“The magic we need is to release the millions of dollars that are looking for good investments, but they are looking for safe investments,” said Kerry.
But in the same panel, Helena Gualinga, an Ecuadorian climate activist, said that profits are being placed above the health of the planet.
“When I hear a lot of these conversations, I think it’s really business first, and then we’re going to deal with climate and then we’re going to deal with biodiversity loss,” he said. “It needs to be reversed.”
– US-EU conflict –
Another disagreement returned to Davos.
While many have hailed US President Joe Biden’s IRA program as a game-changer in the climate crisis, Europeans have continued to condemn what they say is discriminatory funding that benefits US companies.
The two sides held talks in Davos to find common ground.
“We are friends,” Kerry told AFP. “We need to work together and I think there’s a lot of listening and discussion to address the concerns.”
European industry says the EU needs to step up its game and respond to its own IRA if it wants to stay competitive.
“Yes, we’re going to the United States.

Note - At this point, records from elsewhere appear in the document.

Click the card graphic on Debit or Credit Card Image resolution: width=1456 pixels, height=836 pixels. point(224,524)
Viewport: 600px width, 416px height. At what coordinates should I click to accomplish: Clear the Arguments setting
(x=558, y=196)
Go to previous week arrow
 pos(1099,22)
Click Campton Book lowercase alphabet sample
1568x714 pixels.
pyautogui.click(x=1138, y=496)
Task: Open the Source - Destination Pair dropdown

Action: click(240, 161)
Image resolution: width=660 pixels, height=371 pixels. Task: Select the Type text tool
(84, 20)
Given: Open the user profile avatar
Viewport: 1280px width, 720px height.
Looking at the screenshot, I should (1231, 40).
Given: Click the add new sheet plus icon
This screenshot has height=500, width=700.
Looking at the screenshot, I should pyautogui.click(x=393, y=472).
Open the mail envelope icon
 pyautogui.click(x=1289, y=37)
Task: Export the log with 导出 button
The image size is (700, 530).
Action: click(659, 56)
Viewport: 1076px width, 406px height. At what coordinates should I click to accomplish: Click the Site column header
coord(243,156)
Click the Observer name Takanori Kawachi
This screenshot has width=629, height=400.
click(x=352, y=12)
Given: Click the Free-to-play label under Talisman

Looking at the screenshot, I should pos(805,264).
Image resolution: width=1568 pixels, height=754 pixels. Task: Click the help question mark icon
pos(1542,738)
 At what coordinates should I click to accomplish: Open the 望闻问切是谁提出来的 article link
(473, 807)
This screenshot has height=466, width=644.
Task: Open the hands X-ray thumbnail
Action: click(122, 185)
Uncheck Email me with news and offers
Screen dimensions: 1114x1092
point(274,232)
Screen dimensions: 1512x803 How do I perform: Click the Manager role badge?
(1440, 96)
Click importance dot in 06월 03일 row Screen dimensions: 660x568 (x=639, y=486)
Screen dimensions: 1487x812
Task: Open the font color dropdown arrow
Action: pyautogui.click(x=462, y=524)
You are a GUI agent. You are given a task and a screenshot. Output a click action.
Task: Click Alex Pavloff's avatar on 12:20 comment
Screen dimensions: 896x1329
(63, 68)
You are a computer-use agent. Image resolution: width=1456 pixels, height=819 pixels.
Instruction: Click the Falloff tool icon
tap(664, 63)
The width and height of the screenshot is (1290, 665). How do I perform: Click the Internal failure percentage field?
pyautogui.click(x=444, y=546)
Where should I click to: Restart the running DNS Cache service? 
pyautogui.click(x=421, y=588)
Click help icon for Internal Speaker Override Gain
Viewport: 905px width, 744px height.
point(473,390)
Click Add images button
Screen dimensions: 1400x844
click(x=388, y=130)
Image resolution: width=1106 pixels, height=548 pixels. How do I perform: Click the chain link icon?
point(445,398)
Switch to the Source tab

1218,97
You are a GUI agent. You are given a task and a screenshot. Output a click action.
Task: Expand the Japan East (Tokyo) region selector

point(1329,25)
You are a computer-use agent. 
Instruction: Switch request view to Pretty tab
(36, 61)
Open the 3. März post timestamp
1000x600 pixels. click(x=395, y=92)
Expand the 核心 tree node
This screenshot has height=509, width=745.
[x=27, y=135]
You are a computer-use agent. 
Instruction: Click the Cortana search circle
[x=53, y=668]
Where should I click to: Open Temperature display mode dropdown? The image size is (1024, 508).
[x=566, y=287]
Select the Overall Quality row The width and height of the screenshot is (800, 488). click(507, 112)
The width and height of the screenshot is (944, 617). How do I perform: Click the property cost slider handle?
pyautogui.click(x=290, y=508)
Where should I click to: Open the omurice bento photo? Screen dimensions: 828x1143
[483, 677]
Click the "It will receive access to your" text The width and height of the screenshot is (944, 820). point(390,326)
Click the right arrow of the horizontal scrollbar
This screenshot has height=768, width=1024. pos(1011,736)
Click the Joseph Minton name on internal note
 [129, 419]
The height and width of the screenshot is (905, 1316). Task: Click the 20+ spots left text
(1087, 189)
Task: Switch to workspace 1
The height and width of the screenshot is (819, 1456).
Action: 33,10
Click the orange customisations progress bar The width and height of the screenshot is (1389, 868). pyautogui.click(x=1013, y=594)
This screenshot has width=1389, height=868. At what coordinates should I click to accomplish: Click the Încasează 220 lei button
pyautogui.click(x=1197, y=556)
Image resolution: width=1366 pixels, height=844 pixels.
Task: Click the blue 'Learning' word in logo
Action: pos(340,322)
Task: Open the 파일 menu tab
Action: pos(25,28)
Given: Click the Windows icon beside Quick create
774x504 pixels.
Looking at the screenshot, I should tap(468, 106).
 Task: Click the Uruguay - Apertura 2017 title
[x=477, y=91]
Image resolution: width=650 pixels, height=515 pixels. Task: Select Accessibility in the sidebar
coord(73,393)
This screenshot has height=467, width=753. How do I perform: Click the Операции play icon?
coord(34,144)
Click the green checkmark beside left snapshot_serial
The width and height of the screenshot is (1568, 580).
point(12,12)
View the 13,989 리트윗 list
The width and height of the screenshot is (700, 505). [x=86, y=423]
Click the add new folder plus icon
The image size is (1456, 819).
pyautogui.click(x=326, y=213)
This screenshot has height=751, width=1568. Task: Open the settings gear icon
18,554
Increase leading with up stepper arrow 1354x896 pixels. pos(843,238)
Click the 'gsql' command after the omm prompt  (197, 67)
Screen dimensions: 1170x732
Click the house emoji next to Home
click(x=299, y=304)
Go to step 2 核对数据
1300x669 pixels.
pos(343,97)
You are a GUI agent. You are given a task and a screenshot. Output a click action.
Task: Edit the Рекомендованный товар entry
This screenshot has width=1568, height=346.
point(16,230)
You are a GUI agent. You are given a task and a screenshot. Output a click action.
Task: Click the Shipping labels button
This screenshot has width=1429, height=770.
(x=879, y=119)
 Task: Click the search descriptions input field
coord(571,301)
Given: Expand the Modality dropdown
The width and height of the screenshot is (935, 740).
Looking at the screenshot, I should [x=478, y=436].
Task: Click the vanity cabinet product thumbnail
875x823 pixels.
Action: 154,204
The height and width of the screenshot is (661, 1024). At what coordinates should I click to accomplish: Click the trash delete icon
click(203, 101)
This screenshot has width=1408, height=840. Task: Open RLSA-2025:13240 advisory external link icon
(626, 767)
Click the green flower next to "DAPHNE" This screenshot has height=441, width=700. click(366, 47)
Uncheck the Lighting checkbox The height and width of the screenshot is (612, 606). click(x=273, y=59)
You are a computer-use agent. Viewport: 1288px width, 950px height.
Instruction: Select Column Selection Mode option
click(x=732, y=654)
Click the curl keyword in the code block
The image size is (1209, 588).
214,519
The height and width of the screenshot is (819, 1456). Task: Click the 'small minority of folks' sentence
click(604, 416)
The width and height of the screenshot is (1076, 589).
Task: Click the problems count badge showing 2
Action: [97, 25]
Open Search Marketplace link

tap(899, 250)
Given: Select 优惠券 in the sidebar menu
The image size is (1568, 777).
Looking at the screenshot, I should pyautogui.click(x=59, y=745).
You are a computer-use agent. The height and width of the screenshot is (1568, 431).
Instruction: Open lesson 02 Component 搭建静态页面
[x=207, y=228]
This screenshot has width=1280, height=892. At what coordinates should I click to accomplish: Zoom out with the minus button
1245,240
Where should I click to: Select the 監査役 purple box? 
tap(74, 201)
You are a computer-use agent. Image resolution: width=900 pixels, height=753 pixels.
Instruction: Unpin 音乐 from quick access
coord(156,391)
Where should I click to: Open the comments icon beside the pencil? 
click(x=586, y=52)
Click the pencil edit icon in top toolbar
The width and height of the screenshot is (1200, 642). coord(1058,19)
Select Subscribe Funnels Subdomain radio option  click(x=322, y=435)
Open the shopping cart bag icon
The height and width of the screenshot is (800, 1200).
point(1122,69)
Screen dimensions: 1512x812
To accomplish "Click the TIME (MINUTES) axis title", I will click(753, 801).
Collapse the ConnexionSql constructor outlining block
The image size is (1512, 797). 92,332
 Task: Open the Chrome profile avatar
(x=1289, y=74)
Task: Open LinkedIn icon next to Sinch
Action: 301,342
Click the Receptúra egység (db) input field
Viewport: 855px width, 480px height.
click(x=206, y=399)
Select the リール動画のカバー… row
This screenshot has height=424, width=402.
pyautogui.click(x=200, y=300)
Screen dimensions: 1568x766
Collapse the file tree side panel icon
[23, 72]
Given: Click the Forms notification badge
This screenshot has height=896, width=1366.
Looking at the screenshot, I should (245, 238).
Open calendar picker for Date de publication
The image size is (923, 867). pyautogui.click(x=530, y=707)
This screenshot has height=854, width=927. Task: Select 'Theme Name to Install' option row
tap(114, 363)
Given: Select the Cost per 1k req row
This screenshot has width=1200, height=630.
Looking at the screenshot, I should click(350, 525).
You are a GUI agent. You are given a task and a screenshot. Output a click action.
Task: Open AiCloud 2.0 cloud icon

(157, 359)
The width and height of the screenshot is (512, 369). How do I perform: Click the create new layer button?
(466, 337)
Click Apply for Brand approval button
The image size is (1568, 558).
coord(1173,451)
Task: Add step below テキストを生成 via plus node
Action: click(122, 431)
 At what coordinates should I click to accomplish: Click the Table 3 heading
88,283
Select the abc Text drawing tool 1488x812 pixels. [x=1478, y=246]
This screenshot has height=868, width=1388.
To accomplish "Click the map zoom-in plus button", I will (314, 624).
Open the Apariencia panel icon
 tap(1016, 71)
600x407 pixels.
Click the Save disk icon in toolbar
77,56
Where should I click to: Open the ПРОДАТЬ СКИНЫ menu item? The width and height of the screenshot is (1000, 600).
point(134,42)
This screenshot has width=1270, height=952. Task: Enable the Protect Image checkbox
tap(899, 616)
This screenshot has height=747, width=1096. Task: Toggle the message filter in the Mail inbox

We’re getting paid by the IRA, and it’s fair,” said Ilham Kadri, CEO of Belgian chemical giant Solvay, at an event hosted by Belgian Prime Minister Alexander De Croo.
European Union chief Ursula von der Leyen announced plans in Davos for special financing and a “Net Zero Industry Act” to protect Europe’s industrial base from US and Chinese industrial subsidies.
– Western Hypocrisy –
IMF chief Kristalina Georgieva has expressed concern that Western efforts to use public funds to boost private investment could harm developing countries, which are particularly vulnerable to climate change. .
“If we try to clean up the industrial world and don’t think about emerging markets, we are all doomed,” he said on Friday.
Rich countries have already reneged on a pledge to provide $100 billion a year to help developing countries lighten their economies and strengthen coping with the effects of climate change.
Climate finance is one of the key issues to be discussed at the COP28 conference to be hosted by the United Arab Emirates this year.
The president of the Democratic Republic of Congo, Felix Tshisekedi, has criticized the “hypocrisy” of criticizing his country for its desire to exploit fossil fuels for its development while rich polluters have failed to provide the money. promised to help the energy transition.
“I think this money will allow us to get the technology faster if everyone keeps their word,” Tshisekedi said.